Survey asks Winnipeggers to rate winter sidewalks

A new survey asks pedestrians how safe they feel walking on Winnipeg streets and sidewalks in the winter.
A new survey asks Winnipeggers to rate their winter walks. Researches hope the data will lead to better snow clearing on sidewalks and active transportation trails in the city. (Jeff Stapleton/CBC)

A new survey asks pedestrians how safe they feel walking on Winnipeg streets and sidewalks in the winter.

The data is being gathered to help researchers make recommendations to policymakers on where the city could improve snow clearing. 

As more people turn to more sustainable forms of transportation, the city has to adapt which transportation routes it prioritizes for plowing and sanding, said Gina Sylvestre, one of the researchers leading the study. The assistant professor with the University of Winnipeg's geography department has studied winter sidewalk safety for about six years.

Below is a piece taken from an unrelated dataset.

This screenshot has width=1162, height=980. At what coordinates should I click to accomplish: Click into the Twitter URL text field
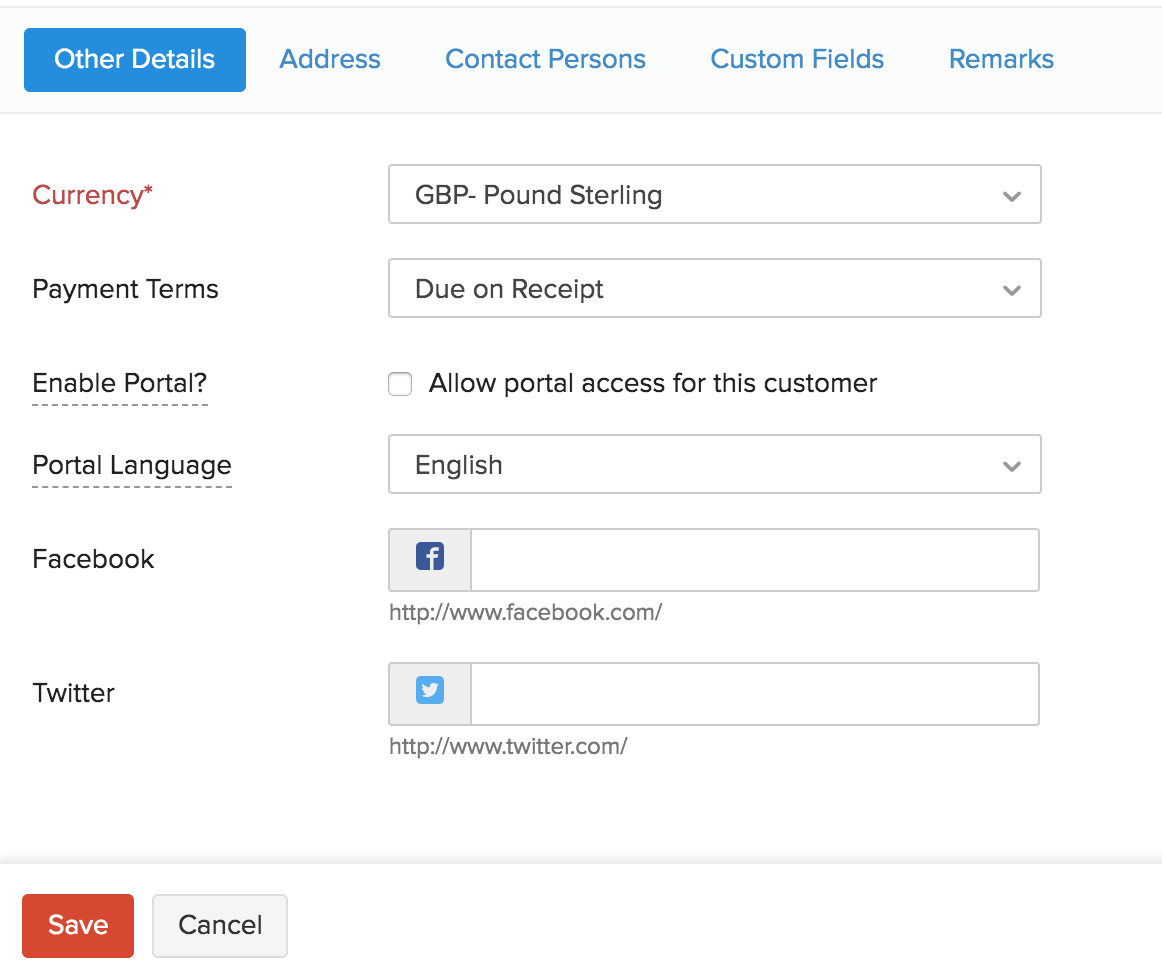pyautogui.click(x=754, y=693)
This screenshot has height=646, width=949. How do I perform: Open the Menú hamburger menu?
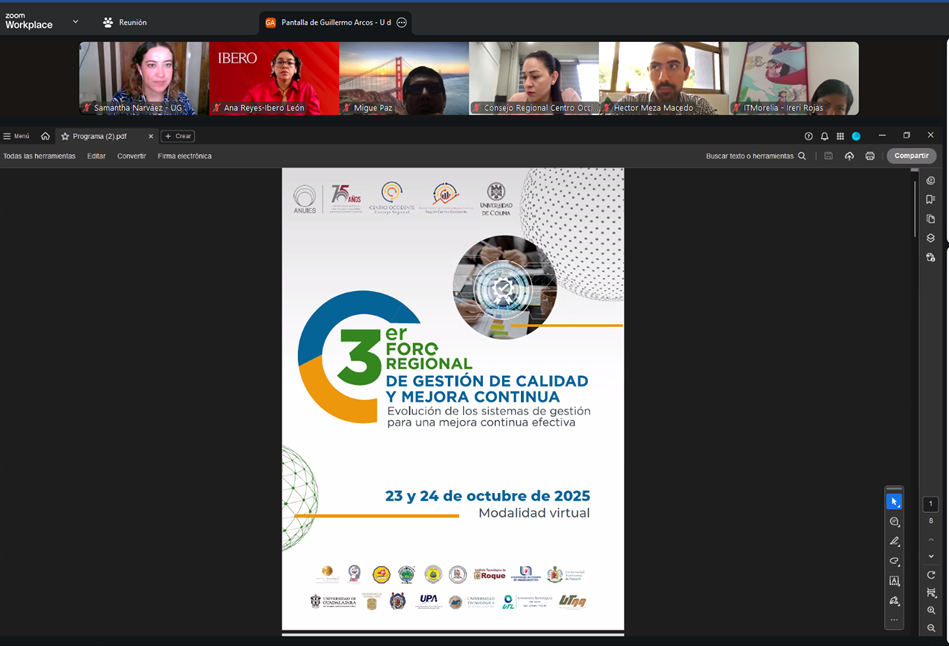click(16, 136)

"We have an extreme winter here in Winnipeg, obviously. So it is difficult to keep things clean, but I think we need to look at this [issue] much more, as we have to look at alternative ways of moving beyond cars," said Sylvestre.

Sylvestre and co-researcher Nora Casson hope at least 2,000-5,000 Winnipeggers from all parts of the city take part in the study.

"We can make more conclusions about what is affecting our abilities or difficulties or barriers that we find on walkways," said Sylvestre.

Snow, ice, and slush hugely affect accessibility in Winnipeg, she said. In a recent interview with residents at Lion's Place on Portage Avenue, Sylvestre was startled to learn some older adults are trapped in their building nearly all winter, because sidewalks along the downtown street aren't safe for walking. 

"They are house-bound essentially for four or five months, because the sidewalks aren't being plowed adequately," she said.

"We need to inform the city that policy really does need to change."

In 2012 the City of Winnipeg helped launched a short-lived service called SureFoot that offered information about the condition of Winnipeg sidewalks. Sylvestre was its developer. SureFoot only lasted one winter due in part to negative public reaction.

That doesn't discourage Sylvestre, who said there are many passionate walkers in the city who want to see safer sidewalks. 

"With SureFoot stopping so quickly, it really just opened the doors that there was need for much more research in this area," she said.

The Winnipeg Winter Walkway Survey is now live. Residents are invited to complete the survey multiple times throughout the winter months.